L’Istat aveva già parlato della fuga degli italiani all’estero nella relazione annuale e ora nel dossier sul bilancio demografico affronta il tema del saldo migratorio. Nel 2008 le persone che hanno lasciato il nostro Paese sono state quasi 157mila, con un aumento di 2mila unità rispetto al 2017. Le iscrizioni in anagrafe dall’estero si sono ridotte da quasi 500mila del 2008 a 332mila del 2018 mentre le cancellazioni dall’anagrafe per l’estero sono aumentate in maniera marcata, passando da 80mila a 157 mila nel decennio. Il saldo migratorio con l’estero si è quindi ridotto a 175mila unità nel 2018. Nel 2018 gli iscritti in anagrafe provenienti da un Paese estero sono diminuiti del 3,2% rispetto al 2017. Sono soprattutto cittadini stranieri (85,9%) anche se gli italiani che rientrano dopo un periodo di emigrazione all’estero sono in crescita rispetto al 2017 (+10,5%). Sono soprattutto gli uomini a scegliere di trasferirsi in Italia (55,7%), contrariamente a quanto avvenuto in tutto il decennio precedente, quando nei flussi di iscrizioni dall’estero erano le donne a prevalere.

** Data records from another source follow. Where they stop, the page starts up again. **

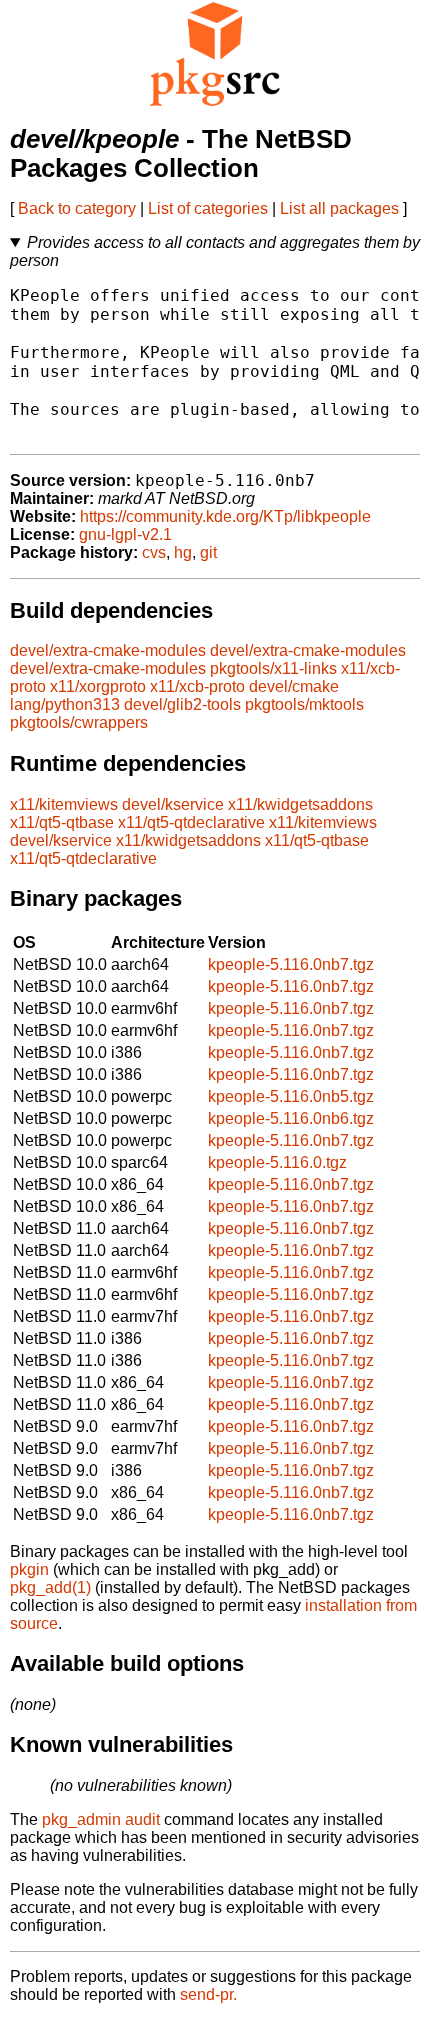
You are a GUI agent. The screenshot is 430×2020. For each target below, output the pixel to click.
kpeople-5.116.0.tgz (277, 1162)
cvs (154, 552)
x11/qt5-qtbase (62, 822)
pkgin (29, 1569)
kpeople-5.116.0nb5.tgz (291, 1096)
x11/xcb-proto (197, 686)
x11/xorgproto (98, 686)
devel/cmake (294, 686)
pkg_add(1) (50, 1587)
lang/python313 (65, 704)
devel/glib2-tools (182, 704)
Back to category (77, 208)
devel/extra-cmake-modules (108, 650)
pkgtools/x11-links (273, 668)
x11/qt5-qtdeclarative (191, 822)
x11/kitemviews (64, 804)
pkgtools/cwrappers (79, 722)
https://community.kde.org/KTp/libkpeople (225, 516)
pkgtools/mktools (304, 704)
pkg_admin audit (101, 1819)
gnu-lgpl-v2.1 (125, 534)
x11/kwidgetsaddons (300, 804)
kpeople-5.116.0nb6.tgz (291, 1118)
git (208, 552)
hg (183, 552)
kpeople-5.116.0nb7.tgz (291, 964)
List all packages (339, 208)
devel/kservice (173, 804)
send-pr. (208, 1994)
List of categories (208, 208)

Sul tema degli italiani all’estero è intervenuto anche il ministro degli Esteri Enzo Moavero Milanesi che nel suo intervento di apertura dell’assemblea plenaria del Consiglio generale degli italiani all’estero (Cgie) alla Farnesina, sottolineando il valore delle comunità degli italiani all’estero nella reputazione del Paese, ha detto: “Io non credo al mito della fuga dei cervelli, credo che il legame con l’Italia non si perda, e che il desiderio di rappresentare l’Italia all’estero e di rientrare, se c’è la possibilità, sia comune a tutti”. Un fattore che è emerso anche in decine di storie raccontate in questi anni da ilfattoquotidiano.it, ma il tema della fuga degli italiani all’estero è tutt’altro che un “mito” e , soprattutto, non è trascurabile.

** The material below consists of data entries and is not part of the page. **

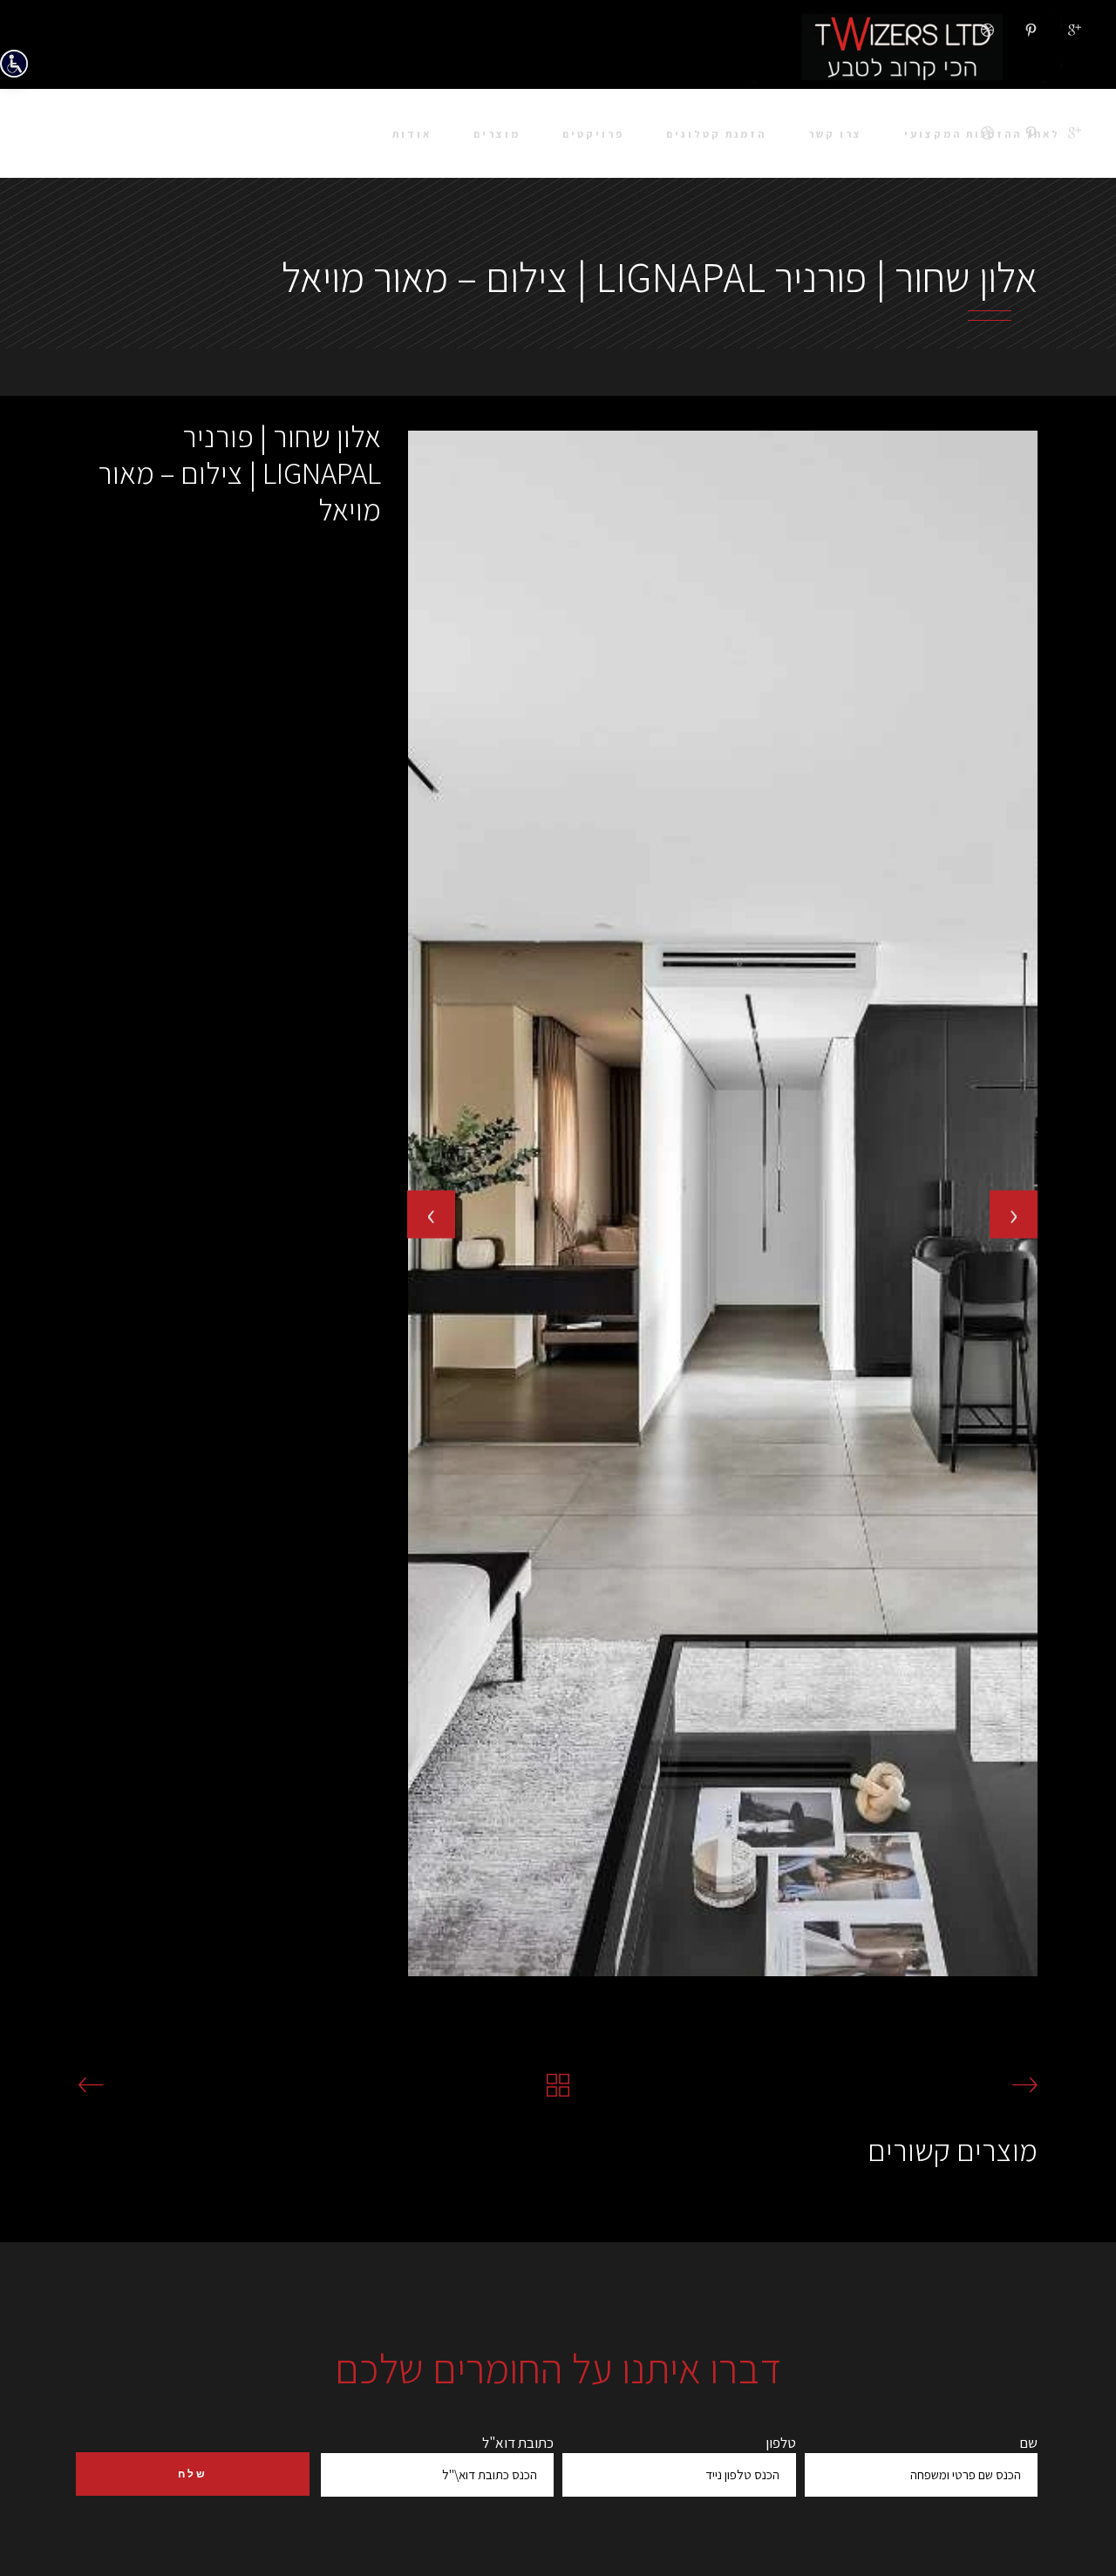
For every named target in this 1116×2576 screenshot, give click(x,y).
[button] (408, 1991)
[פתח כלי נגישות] (14, 64)
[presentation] (431, 1214)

A dirlo sono i rapporti di Migrantes e dell’Istat, che nella relazione annuale ha rilevato la perdita di 420mila italiani dal 2008. Un fenomeno che per il presidente della Camera Roberto Fico mette anche a rischio il futuro del Paese. E pure i dati di Almalaurea mettono in luce una crescente propensione all’emigrazione dei nostri laureati e lancia l’allarme sul Sud, “che fra 10 anni rischia di essere un guscio vuoto”. Tendenze evidenziate anche da Ceps, think tank basato a Bruxelles, che nello studio EU Mobile Workers: A challenge to public finances? ha rilevato il “brain drain” (cioè la fuga dei cervelli che non viene compensata da altri arrivi) che ha subito l’Italia tra il 2007 e il 2017, anni in cui allo stesso tempo ha dovuto fare fronte a “un’immigrazione netta delle due classi di preparazione più basse”. E in base ai dati Aire nell’ultimo anno sono 123.193 quelli che hanno deciso di trasferire la residenza all’estero. Un numero che equivale alla popolazione di Monza o Pescara.